Give back the entries exactly, ending with the "Expand the get_top_chatters tool result" line.

☆ ☆ ☆ ☆ ☆

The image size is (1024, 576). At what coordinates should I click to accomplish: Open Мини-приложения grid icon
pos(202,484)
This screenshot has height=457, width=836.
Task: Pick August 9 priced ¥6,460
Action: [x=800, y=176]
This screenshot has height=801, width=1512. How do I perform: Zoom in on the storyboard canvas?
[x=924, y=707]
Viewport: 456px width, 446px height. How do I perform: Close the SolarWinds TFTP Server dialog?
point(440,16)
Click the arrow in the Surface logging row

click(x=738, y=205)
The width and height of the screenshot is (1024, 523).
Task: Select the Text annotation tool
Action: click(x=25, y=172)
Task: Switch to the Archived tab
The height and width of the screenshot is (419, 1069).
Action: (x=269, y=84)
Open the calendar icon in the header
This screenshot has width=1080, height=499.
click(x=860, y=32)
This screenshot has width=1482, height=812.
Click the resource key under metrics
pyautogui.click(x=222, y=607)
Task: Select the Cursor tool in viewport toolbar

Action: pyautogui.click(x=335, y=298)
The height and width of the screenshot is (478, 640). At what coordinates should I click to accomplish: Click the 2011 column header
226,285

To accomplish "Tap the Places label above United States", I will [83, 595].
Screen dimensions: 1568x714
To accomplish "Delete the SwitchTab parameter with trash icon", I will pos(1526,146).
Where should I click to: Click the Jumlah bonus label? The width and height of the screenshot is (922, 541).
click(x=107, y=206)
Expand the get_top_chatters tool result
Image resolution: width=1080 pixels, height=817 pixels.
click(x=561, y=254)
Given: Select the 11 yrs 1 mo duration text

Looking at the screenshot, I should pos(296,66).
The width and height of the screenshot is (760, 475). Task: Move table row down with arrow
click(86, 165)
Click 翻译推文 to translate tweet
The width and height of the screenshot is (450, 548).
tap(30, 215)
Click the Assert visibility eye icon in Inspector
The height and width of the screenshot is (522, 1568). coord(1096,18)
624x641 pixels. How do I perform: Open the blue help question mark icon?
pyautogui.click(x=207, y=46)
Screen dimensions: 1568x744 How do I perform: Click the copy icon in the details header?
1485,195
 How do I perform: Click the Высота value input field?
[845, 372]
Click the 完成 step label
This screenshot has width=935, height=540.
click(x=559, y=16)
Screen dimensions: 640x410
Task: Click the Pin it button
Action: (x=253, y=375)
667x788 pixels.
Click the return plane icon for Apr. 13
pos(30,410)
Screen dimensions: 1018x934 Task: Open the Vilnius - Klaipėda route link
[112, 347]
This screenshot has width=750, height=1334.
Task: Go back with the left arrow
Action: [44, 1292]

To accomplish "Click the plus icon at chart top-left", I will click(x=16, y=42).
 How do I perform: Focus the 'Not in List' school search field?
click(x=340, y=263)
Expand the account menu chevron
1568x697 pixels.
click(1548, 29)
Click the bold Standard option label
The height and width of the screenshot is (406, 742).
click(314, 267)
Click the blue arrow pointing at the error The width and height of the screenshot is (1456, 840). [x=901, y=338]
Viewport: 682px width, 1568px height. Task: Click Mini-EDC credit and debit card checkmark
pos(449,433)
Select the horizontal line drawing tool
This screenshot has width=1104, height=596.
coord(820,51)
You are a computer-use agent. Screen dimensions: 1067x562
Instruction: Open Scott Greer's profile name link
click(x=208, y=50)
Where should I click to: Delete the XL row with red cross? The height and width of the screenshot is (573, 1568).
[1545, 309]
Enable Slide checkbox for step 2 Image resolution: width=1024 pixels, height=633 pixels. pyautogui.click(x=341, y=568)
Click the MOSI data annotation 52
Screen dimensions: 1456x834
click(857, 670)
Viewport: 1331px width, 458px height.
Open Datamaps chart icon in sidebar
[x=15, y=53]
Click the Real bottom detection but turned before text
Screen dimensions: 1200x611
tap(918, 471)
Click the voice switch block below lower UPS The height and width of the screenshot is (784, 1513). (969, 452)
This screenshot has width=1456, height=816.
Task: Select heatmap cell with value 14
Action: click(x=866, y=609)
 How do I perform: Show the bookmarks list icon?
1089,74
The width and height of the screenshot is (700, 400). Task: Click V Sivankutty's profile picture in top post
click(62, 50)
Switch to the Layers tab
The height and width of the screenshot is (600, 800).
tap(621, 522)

☆ ☆ ☆ ☆ ☆

» ANSWER SECTION:
The image size is (1024, 576). At what coordinates should I click to accomplish: Open Мини-приложения grid icon
pos(202,484)
This screenshot has height=457, width=836.
Task: Pick August 9 priced ¥6,460
Action: [x=800, y=176]
This screenshot has height=801, width=1512. How do I perform: Zoom in on the storyboard canvas?
[x=924, y=707]
Viewport: 456px width, 446px height. How do I perform: Close the SolarWinds TFTP Server dialog?
point(440,16)
Click the arrow in the Surface logging row

click(x=738, y=205)
The width and height of the screenshot is (1024, 523).
Task: Select the Text annotation tool
Action: click(x=25, y=172)
Task: Switch to the Archived tab
The height and width of the screenshot is (419, 1069).
Action: (x=269, y=84)
Open the calendar icon in the header
This screenshot has width=1080, height=499.
click(x=860, y=32)
This screenshot has width=1482, height=812.
Click the resource key under metrics
pyautogui.click(x=222, y=607)
Task: Select the Cursor tool in viewport toolbar

Action: pyautogui.click(x=335, y=298)
The height and width of the screenshot is (478, 640). At what coordinates should I click to accomplish: Click the 2011 column header
226,285

To accomplish "Tap the Places label above United States", I will [83, 595].
Screen dimensions: 1568x714
To accomplish "Delete the SwitchTab parameter with trash icon", I will pos(1526,146).
Where should I click to: Click the Jumlah bonus label? The width and height of the screenshot is (922, 541).
click(x=107, y=206)
Expand the get_top_chatters tool result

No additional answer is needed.